On january 1, year 1, raven limo service, inc. Paid $64,000 cash to purchase a limousine. The limo was expected to have a six year useful life and a $10,000 salvage value. On january 1, year 5 the limo was sold for $30,000 cash. Assuming raven uses straight-line depreciation, the company would recognize a.

Respuesta :

The company would recognize a $2,000 gain.

Solution:

Depreciation expense per year = (Cost of the asset - Salvage value) ÷ Useful life

Depreciation expense per year = ($64,000 Cost - $10,000 Salvage) ÷ 6 Year life = $9,000

Accumulated depreciation on January 1, Year 5 = $9,000 per year × 4 years = $36,000

Book value = $64,000 Cost - $36,000 Accumulated depreciation = $28,000

Gain on sale = $30,000 Sales price - $28,000 Book value = $2,000)

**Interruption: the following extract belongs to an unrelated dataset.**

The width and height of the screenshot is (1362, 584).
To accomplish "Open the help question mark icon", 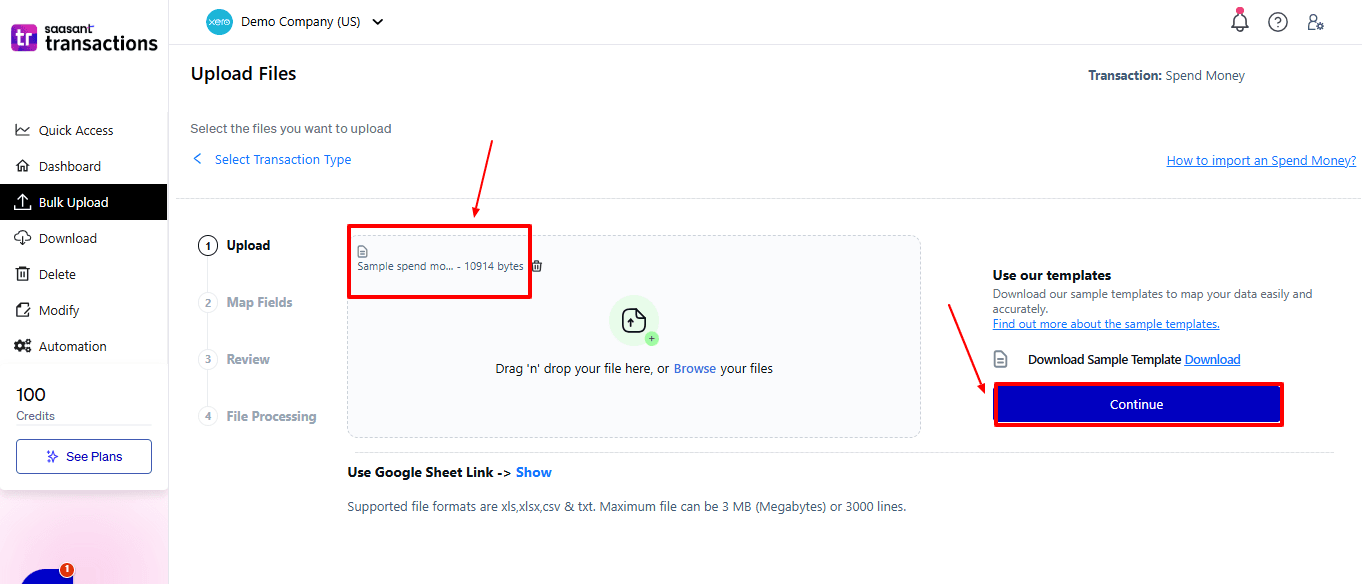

What is Depreciation expense?

  • Depreciation is an accounting technique that distributes an asset's cost over the course of its useful life.
  • The cost of an asset that has been depreciated for a particular period, or period, is known as depreciation expense, and it indicates how much of the asset's worth was used up in that year.
  • The total amount of depreciation expense that has been assigned for an asset since it was first used is known as accumulated depreciation.
  • Depreciation expense is recorded as a non-cash expense on the income statement, which lowers the company's net profits.
  • The balance sheet's counter asset account records accumulated depreciation, which lowers the reported gross value of fixed assets.